• _ТЕКСТ ДОКУМЕНТА_
Впервые мысль о сплаве по Лене-реке появилась восемь лет назад, буквально в тот день, когда стих шум вертолета, высадившего нас на галечной косе где-то в отрогах Байкальского хребта. В последующие годы мы каждое лето стали приезжать в Сибирь и с упорством маньяков проходить маршрут Иркутск — Ангара — Байкал — верховья Лены. Проходя заодно как бы ежегодный курс лечения от столичной суеты. Лечение, надо сказать, во все времена было не из дешевых, посему нам приходилось ставить его на коммерческую основу, а именно — набирать группы иностранных туристов и показывать им настоящую, дикую природу Сибири. Но это было хлопотно и не оставляло свободного времени для осуществления нашей мечты. А мечта была такова: не просто сплавиться по Лене, но и заняться подводным изучением горной реки и ее обитателей и, конечно, подводной охотой. В результате мы решили: бог с ними, с деньгами, — лучше брать хороших друзей и уже ни в чем себе не отказывать, в пределах допустимого, разумеется.

• _СОДЕРЖИМОЕ НАБОРА ДАННЫХ_
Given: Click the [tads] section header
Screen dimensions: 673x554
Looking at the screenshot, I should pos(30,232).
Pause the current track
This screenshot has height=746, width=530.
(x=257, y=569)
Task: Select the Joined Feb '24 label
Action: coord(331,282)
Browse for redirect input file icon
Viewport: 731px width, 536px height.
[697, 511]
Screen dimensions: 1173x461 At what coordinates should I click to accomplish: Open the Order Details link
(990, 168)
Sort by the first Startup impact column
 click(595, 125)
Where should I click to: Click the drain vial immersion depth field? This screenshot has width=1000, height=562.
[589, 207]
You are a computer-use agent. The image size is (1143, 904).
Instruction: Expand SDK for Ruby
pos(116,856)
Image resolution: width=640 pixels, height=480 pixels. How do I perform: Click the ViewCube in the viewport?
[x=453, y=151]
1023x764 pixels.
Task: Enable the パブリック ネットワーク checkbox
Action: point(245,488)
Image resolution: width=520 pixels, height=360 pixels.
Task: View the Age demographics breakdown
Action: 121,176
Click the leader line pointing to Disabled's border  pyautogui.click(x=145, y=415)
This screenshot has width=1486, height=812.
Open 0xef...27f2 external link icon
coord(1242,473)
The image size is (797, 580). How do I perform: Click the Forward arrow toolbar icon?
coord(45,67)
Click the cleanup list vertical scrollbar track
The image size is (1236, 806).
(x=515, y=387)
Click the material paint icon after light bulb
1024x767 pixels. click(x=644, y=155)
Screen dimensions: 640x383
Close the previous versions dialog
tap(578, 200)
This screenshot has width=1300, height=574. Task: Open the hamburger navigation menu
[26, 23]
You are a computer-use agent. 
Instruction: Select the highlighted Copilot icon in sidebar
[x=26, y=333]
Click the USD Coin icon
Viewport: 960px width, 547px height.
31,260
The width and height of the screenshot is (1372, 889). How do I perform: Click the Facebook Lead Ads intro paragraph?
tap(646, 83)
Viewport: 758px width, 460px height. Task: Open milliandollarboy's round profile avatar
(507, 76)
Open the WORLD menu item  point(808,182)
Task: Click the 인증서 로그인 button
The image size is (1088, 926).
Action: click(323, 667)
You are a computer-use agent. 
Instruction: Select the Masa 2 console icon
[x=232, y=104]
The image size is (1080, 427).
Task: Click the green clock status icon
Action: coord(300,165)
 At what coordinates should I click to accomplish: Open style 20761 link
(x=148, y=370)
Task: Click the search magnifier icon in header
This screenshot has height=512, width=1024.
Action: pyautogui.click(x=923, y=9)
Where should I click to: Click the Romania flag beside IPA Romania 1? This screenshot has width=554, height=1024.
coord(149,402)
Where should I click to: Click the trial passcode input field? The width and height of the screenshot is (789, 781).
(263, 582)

• _ЗАДАЧА 1_
Когда, согласно тексту о сплаве по Лене, впервые появилась мысль о таком сплаве?
• _ЗАДАЧА 2_
Продолжите текст о сплаве по Лене, начиная сразу после его последнего предложения.
Материал никак не связан с текстом о сплаве по Лене.

• _РЕЗУЛЬТАТ УПРАЖНЕНИЯ 1_
Восемь лет назад, в тот день, когда стих шум вертолета, высадившего их на галечной косе в отрогах Байкальского хребта.

• _РЕЗУЛЬТАТ УПРАЖНЕНИЯ 2_
За несколько лет путешествий мы пришли к оптимальной схеме достижения заветных мест. В Иркутске арендуется небольшой теплоход, который за сутки с небольшим способен дойти до метеостанции Солнечная. От этого места по дну Солнечной пади, через одноименный перевал идёт древняя тропа к истоку Лены. Тропа действительно известна с незапамятных времен, по ней эвенки спускались к Байкалу и совершали набеги на поседения бурят. Конфликты меж ними происходили на почве дележа байкальского берега, добывать пищу на котором было намного легче, чем в тайге. Ныне конфликты не происходят — теперь вся эта территория принадлежит Байкало-Ленскому государственному заповеднику.

Пешая часть маршрута наиболее утомительна своей протяженностью, набором высоты и тяжестью багажа с надувным плотом в придачу. Каждый раз, преодолевая крутые взлеты тропы, ловишь себя на мысли, что работать носильщиком в Гималаях удел неслабых духом людей. Каких-нибудь шесть часов «прогулки» с рюкзаками, и ты на перевале. За спиной остается Байкал, впереди — широкая долина со множеством карстовых озер и текущими отовсюду ручьями, из которых берет свое начало великая русская река.

Желание дойти до истока Лены не оставляло нас с момента первого появления в этих краях. Каждый раз, задавая вопросы местным жителям об этом заветном месте, мы получали весьма разноречивые ответы. И совсем было отчаялись добиться истины, пока не встретили Владимира Петровича Трапезникова, человека, который не только определил точное местоположение истока, но и впоследствии воздвиг там часовню: строительство ее само по себе было похоже на подвижничество. Обидно было и то, что это событие и все, что с ним связано, нашло отражение лишь на страницах американских журналов, посвященных дикой природе.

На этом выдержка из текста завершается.